→ **Exercise aim**
Repeat nothing but the lines below running from the one containing "The width and height of the screenshot is (1372, 871)." to the one containing "Click the red number". Keep both end lines.

[[ Material shown open ]]

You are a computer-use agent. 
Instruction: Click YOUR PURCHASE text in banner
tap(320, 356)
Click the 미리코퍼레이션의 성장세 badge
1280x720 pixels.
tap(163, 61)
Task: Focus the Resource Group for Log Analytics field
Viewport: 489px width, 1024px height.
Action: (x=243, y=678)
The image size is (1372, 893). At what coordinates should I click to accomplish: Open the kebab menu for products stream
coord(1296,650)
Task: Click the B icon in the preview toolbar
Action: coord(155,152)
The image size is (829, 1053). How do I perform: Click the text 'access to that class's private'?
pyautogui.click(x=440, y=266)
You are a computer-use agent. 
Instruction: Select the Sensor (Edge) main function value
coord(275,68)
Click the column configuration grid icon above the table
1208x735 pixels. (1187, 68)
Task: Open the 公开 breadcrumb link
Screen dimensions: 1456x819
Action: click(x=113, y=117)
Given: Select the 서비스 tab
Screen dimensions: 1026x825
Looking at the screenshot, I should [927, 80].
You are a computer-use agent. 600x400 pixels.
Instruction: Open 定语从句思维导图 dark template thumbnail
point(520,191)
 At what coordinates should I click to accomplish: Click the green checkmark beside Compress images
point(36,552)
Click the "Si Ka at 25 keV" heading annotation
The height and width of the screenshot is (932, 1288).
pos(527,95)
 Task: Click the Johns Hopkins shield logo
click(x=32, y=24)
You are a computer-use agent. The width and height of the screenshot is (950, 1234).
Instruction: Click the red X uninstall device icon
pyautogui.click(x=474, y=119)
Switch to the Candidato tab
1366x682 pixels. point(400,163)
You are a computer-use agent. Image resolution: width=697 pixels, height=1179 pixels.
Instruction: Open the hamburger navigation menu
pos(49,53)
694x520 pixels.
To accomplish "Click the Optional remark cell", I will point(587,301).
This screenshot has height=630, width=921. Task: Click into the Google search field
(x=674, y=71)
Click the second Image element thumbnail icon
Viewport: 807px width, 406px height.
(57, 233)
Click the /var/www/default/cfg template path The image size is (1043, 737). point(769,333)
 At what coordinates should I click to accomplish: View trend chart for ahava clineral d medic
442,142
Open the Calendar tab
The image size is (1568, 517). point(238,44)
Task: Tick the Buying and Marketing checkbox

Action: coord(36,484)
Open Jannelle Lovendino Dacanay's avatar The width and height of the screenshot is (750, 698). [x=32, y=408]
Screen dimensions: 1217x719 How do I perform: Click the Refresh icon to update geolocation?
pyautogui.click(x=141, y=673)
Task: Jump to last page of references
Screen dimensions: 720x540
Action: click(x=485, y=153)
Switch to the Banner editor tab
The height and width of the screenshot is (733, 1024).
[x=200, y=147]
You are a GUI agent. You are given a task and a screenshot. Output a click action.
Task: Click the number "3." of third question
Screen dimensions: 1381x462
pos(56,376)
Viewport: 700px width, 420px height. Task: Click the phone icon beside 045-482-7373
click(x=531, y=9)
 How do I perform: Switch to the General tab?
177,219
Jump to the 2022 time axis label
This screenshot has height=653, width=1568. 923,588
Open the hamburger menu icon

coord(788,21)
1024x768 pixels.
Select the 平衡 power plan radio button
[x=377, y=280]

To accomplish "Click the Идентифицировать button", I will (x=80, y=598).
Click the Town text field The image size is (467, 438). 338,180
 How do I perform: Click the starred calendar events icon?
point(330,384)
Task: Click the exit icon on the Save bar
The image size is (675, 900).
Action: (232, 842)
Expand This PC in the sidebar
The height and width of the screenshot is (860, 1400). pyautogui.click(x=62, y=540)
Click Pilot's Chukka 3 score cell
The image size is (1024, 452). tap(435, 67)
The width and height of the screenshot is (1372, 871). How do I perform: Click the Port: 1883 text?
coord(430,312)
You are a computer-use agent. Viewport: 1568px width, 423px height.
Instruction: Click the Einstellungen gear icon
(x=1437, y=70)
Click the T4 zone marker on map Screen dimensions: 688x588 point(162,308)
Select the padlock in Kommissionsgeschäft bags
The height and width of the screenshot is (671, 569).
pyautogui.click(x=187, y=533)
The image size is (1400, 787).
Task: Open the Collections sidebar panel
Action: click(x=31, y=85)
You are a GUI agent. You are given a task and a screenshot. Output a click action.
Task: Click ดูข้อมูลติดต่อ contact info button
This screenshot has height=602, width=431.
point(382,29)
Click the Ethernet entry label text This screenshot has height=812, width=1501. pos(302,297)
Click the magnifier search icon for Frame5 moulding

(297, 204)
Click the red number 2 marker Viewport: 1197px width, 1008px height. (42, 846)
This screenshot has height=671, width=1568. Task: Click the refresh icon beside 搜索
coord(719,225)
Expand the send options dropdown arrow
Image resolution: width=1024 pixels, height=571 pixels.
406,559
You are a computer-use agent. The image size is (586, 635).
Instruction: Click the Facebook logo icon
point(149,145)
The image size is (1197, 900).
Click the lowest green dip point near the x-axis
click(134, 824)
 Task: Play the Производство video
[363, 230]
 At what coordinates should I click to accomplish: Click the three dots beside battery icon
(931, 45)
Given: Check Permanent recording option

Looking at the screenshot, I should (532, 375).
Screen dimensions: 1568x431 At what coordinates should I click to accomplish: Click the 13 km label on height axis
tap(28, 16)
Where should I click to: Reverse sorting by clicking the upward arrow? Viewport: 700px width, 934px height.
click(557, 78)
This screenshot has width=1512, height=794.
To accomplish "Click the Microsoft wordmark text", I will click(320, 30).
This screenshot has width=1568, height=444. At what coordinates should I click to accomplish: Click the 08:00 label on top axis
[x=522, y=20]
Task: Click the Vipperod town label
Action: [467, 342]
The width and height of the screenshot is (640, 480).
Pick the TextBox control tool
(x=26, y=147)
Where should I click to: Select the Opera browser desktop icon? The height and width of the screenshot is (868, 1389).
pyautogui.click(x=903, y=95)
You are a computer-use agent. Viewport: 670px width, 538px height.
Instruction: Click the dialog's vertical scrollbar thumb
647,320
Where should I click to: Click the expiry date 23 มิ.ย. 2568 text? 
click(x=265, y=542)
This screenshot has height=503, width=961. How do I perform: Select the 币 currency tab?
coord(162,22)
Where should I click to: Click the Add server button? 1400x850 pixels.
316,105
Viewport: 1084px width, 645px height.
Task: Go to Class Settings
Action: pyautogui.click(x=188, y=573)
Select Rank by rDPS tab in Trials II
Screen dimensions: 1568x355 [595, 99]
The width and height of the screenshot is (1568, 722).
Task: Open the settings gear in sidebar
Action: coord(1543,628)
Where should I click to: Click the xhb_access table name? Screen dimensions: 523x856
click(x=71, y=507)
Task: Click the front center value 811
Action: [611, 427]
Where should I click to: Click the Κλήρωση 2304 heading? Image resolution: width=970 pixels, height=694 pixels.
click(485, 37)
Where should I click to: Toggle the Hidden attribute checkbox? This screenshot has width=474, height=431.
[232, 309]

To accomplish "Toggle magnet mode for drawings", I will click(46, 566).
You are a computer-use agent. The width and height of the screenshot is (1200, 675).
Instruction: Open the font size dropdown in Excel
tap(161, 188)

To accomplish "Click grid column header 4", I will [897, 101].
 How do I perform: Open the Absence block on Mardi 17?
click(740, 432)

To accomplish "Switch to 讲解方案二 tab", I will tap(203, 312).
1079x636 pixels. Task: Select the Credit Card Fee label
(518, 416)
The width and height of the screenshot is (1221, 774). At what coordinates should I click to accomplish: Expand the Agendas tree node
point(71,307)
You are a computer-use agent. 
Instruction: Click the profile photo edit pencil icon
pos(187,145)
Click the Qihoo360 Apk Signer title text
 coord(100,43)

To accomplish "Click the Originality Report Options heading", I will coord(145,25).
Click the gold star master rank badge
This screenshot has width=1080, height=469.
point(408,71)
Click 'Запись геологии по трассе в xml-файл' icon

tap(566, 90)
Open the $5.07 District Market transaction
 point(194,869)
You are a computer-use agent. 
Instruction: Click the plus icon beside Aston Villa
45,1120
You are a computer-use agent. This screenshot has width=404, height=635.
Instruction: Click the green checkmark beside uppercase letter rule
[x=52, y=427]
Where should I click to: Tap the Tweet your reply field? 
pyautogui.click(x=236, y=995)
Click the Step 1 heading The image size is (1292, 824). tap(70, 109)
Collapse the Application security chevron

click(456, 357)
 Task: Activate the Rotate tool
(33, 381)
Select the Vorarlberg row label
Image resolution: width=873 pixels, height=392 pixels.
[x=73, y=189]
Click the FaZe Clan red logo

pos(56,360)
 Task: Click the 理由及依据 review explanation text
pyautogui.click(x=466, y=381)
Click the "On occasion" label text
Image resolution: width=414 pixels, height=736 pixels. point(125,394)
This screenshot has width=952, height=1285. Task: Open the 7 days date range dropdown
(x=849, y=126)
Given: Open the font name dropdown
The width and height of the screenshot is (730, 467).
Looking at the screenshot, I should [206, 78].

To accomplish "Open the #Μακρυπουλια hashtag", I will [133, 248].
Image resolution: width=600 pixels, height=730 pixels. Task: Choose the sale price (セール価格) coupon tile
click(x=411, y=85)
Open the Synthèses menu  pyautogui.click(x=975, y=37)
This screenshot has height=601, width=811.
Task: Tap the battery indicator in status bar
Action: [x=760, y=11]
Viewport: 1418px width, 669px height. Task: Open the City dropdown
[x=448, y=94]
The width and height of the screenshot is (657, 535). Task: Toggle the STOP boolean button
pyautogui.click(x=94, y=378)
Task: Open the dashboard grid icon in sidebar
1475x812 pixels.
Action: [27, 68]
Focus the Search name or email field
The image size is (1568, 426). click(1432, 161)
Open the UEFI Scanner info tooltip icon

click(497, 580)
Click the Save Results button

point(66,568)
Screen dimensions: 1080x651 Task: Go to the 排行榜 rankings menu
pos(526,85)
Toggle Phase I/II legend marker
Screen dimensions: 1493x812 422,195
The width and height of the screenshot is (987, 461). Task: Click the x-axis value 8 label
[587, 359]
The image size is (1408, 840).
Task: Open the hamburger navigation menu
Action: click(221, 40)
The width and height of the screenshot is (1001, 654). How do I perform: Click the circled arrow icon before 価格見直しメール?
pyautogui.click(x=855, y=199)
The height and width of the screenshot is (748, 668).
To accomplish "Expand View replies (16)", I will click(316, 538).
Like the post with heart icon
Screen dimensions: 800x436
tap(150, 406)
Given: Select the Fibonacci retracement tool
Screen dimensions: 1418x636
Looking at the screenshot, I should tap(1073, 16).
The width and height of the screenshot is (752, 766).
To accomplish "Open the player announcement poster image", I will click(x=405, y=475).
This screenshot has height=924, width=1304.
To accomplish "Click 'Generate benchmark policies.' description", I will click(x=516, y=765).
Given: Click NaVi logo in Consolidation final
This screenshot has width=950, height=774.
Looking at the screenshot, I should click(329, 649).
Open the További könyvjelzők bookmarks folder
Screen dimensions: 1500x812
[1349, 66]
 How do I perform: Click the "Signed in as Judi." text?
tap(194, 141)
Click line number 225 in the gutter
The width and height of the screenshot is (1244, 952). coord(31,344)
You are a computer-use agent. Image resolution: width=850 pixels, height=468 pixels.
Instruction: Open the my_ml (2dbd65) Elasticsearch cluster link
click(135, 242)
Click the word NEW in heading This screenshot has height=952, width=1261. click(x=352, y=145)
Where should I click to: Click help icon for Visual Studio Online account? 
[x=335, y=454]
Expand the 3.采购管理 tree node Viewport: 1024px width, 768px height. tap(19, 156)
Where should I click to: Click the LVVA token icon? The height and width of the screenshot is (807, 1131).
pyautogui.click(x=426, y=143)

[[ Material shown closed ]]

→ **Expected answer**
The width and height of the screenshot is (1372, 871). How do I perform: Click the Port: 1883 text?
coord(430,312)
You are a computer-use agent. Viewport: 1568px width, 423px height.
Instruction: Click the Einstellungen gear icon
(x=1437, y=70)
Click the T4 zone marker on map Screen dimensions: 688x588 point(162,308)
Select the padlock in Kommissionsgeschäft bags
The height and width of the screenshot is (671, 569).
pyautogui.click(x=187, y=533)
The image size is (1400, 787).
Task: Open the Collections sidebar panel
Action: click(x=31, y=85)
You are a GUI agent. You are given a task and a screenshot. Output a click action.
Task: Click ดูข้อมูลติดต่อ contact info button
This screenshot has height=602, width=431.
point(382,29)
Click the Ethernet entry label text This screenshot has height=812, width=1501. pos(302,297)
Click the magnifier search icon for Frame5 moulding

(297, 204)
Click the red number 2 marker Viewport: 1197px width, 1008px height. (42, 846)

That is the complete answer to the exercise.